Biplane fighter aces

The Commonwealth

Flying Officer Louis Reginald 'Lou' Jacobsen DFC, RAF no. 41423

5 March 1915 – 8 June 1940

Louis Jacobsen was born on 5 March 1915 and was from Karaka Bay, Wellington, New Zealand.

He travelled to the UK to join the RAF in October 1938, being awarded a short service commission on 27 December of that year as Acting Pilot Officer on probation.

He was graded as Pilot Officer on probation with effect from 23 September 1939 and confirmed in his appointment with effect from 6 October 1939.
In October, he was also posted from SFTS to 263 Squadron.
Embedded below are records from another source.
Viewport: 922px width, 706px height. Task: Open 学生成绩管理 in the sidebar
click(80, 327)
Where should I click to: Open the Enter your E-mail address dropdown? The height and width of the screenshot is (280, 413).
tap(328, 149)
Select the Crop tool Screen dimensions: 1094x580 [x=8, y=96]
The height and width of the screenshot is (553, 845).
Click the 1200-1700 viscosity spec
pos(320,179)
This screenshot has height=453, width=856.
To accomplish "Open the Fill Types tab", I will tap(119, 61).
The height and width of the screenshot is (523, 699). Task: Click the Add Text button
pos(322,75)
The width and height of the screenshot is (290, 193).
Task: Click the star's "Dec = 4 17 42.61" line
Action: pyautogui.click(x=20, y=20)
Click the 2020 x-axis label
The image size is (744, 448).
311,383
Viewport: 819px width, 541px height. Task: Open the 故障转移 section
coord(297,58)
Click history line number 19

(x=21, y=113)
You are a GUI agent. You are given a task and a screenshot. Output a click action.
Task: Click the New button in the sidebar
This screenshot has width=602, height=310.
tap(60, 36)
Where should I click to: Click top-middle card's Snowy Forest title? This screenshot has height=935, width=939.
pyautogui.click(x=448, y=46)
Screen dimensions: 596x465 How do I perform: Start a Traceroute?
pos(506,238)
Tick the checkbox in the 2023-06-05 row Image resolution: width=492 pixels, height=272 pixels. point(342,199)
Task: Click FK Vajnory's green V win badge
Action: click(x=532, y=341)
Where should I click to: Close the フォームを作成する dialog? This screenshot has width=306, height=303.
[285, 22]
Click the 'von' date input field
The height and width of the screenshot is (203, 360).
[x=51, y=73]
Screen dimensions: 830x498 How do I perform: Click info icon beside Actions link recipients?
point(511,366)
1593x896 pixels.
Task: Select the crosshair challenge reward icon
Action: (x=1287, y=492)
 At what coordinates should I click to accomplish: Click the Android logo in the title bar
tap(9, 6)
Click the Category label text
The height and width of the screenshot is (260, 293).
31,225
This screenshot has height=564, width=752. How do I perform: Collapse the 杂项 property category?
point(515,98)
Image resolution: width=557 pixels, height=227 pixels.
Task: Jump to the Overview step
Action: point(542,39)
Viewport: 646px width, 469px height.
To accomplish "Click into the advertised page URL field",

By 1940 he had become a Flying Officer.

263 Squadron was the first British fighter squadron to arrive in Norway during the German invasion. They took off in their Gladiators from the carrier HMS Glorious on the afternoon on 24 April 1940. This first attempt to operated British fighters in Norway failed quickly and by the evening on 27 April the three last Gladiators were destroyed by the ground personnel of the unit when the evacuated Lake Lesjaskog. The squadron then returned to Britain aboard the French freighter Cap Blanc.

The unit returned on 21 May, this time flying of their Gladiators from the carrier HMS Furious. Due to bad weather it took the unit three days to transfer from the carrier to their new landing ground at Bardufoss.

This was the start of hectic combat by the Gladiators and on 30 May, Jacobsen single-handed attacked a convoy of six lorries on a road north of Beisfjord, destroying two and inflicting many causalities.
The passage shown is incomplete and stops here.